No evidence currently suggests that MC is directly related to malignancies. But MC is related to adenoma [1] and adenoma is related to colorectal cancer [27]. To establish whether tumor markers (such as CEAs, CA199, CA125, AFP, or CA724) are related to texture features after calculation may require more data and image analysis studies. MC images require much clinical analysis, and the results should be provided for gastroenterologists prescribing relevant laxatives, mainly because MC is a reversible condition. For instance, if a patient who has MC with polyps exhibits particular textures or colon mucosal changes under colonoscopy, doctors can terminate the use of the relevant medication and prescribe different laxatives instead.

In addition, contrast mode reflects the clarity of the image and the degree of texture groove depth. The previous study did not mention that longer use of a relevant drug caused darker contrast. More data collection may confirm more correlations. Therefore, the longer drugs potentially able to affect colon mucosa coloring are used, the more obvious the texture. The effects of intestinal bacteria can be further analyzed in the future. In addition to GLCMs, other texture analysis methods such as gray-level run length matrix (16 features), gray-level size zone matrix (16 features), neighboring gray tone difference matrix (5 features), and gray-level dependence matrix (14 features) should be attempted. If these methods can be used to analyze polyp texture, new knowledge and understanding may be achieved. These quantitative image textures can also be combined in evaluating tumor malignancy or cancer types in the future using machine learning-based systems.

Some endoscopy studies have applied computer-assisted diagnostic analysis, such as capsule endoscopy, after capturing images of the intestines. The computer analysis of capsule endoscopes often entails use of MATLAB, mainly employing the red (R) channel primarily to capture red bleeding points or bleeding lesions [28]. However, colors other than red, such as black, green, and brown, are rarely included in the search. Therefore, the analysis of mucosal images and polyps under endoscopy is valuable [29]. The results of this study of MC suggest that in the future, endoscopy or colon-capsule endoscopy can provide clinical assistance in MC and polyp detection.

5. Conclusions

MC polyp texture was related to the pathological results of GLCM feature analysis, especially in the three features (autocorrelation, cluster_prominence, cluster_shade). In the future, photographs of the polyps taken during colonoscopy may potentially be used to detect colon MC and polyps and the five features for analysis employed to help gastroenterologists predict the possible pathological results for polyps in advance. This can save the patients’ lives.

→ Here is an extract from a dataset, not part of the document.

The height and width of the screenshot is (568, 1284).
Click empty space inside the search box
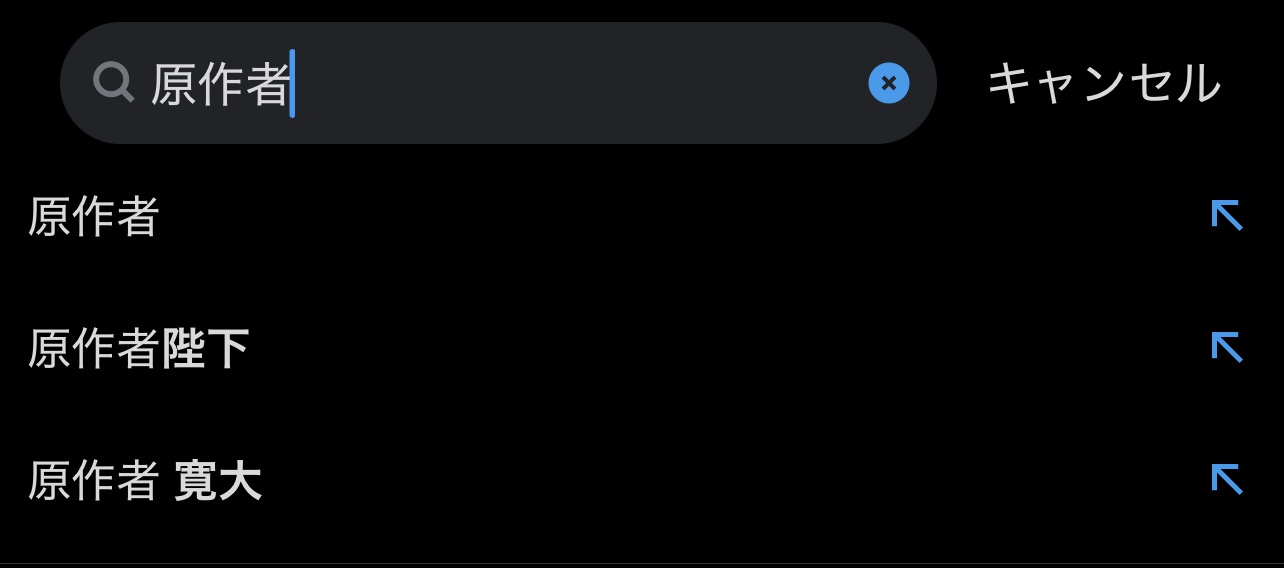click(580, 84)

If this model can be developed, in the future, endoscopy doctors will be able to analyze uploaded colonoscopy images on a computer and establish the correlation between the texture features of different colorectal mucosa and clinical indicators, or even pathological results, then predict possible outcomes. In addition to colonoscopy, similar characterization methods should be applicable to other endoscopic imagery such as capsule endoscopic images. In short, this approach should be extensively applied in the future. This method effectively improves the efficiency of the examination and saves time, which is helpful for clinicians. This result should be used in the future to design an instant help software to help the gastroenterologist.